- [Assignment] From the line with "Open the Edit menu" to the line with "Open quickconnect history dropdown arrow", retype every line exactly, including those two, and leave out the rest of the data below.

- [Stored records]

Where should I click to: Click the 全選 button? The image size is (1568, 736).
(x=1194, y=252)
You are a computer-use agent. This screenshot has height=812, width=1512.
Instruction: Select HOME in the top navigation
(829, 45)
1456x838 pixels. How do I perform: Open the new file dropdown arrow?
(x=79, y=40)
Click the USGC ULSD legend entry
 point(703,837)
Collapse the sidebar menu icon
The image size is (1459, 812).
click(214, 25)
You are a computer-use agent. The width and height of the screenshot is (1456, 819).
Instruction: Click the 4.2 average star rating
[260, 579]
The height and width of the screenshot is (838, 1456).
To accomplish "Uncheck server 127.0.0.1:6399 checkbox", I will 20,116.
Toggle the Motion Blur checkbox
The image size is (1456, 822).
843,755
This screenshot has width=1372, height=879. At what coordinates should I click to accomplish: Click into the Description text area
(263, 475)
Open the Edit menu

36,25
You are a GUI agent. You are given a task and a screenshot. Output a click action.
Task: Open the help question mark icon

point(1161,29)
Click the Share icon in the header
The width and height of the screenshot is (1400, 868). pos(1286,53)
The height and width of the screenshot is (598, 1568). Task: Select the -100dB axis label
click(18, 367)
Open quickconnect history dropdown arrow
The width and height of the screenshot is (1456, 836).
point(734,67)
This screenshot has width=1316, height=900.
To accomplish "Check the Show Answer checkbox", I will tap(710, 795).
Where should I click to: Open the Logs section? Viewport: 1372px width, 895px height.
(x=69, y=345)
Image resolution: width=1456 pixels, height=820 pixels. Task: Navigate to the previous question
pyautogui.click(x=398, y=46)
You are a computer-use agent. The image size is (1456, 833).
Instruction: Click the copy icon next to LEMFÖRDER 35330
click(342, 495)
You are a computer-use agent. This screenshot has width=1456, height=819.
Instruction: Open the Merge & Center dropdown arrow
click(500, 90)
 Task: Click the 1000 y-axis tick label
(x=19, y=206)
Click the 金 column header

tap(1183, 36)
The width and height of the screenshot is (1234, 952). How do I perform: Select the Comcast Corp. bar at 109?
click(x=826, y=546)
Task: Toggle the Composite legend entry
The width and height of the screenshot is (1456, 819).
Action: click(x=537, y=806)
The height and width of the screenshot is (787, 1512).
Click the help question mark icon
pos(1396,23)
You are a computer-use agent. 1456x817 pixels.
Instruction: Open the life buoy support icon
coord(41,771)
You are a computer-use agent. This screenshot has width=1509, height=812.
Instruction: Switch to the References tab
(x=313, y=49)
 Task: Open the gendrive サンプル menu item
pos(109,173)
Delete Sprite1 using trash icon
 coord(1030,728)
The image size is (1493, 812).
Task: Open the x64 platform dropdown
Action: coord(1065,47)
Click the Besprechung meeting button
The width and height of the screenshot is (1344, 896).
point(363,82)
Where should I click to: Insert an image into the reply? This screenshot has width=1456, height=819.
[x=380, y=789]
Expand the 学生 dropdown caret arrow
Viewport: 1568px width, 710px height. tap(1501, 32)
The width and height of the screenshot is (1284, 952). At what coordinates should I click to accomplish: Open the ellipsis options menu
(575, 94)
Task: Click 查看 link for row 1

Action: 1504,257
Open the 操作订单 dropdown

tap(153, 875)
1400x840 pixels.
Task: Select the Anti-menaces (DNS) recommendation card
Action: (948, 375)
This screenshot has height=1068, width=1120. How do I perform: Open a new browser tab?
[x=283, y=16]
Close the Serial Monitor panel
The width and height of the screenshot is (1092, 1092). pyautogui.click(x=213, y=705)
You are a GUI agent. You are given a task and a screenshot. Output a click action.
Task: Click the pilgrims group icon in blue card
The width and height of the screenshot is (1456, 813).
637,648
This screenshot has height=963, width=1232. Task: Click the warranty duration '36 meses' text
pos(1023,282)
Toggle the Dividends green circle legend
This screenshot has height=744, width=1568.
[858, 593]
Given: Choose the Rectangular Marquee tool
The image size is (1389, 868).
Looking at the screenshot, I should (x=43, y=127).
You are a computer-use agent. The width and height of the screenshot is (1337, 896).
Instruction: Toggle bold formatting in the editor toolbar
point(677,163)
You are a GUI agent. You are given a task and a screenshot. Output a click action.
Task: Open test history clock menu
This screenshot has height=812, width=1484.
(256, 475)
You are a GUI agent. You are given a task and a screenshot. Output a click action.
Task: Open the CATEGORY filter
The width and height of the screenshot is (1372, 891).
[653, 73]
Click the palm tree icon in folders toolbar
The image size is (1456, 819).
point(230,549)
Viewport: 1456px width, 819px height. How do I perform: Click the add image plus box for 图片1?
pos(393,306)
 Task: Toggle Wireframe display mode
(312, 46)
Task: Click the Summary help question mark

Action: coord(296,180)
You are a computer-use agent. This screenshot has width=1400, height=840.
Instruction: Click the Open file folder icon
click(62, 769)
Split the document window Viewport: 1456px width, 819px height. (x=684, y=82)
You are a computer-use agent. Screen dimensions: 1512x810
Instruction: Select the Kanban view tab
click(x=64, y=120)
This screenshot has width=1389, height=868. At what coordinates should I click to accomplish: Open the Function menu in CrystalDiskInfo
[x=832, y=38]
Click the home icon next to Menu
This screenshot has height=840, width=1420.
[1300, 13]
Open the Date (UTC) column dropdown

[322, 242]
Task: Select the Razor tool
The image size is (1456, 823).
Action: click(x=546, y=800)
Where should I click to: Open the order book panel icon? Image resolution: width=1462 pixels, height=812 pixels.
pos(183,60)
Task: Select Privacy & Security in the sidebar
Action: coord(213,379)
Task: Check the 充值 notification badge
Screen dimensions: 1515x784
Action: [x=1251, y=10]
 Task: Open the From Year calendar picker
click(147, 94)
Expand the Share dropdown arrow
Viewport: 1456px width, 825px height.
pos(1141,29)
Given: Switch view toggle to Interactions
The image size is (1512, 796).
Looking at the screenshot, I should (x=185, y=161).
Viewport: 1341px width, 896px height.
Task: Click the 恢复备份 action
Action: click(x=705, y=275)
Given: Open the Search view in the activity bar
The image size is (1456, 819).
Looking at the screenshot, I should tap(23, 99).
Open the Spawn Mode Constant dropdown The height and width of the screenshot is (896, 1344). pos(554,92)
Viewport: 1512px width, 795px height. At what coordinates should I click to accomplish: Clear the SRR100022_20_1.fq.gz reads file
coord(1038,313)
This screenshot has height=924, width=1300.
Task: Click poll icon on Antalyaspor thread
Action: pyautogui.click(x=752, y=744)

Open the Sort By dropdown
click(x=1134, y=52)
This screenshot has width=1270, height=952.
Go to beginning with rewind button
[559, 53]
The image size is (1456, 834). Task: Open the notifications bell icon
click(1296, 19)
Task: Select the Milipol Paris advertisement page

- [Exercise solution]
Open the Edit menu

36,25
You are a GUI agent. You are given a task and a screenshot. Output a click action.
Task: Open the help question mark icon

point(1161,29)
Click the Share icon in the header
The width and height of the screenshot is (1400, 868). pos(1286,53)
The height and width of the screenshot is (598, 1568). Task: Select the -100dB axis label
click(18, 367)
Open quickconnect history dropdown arrow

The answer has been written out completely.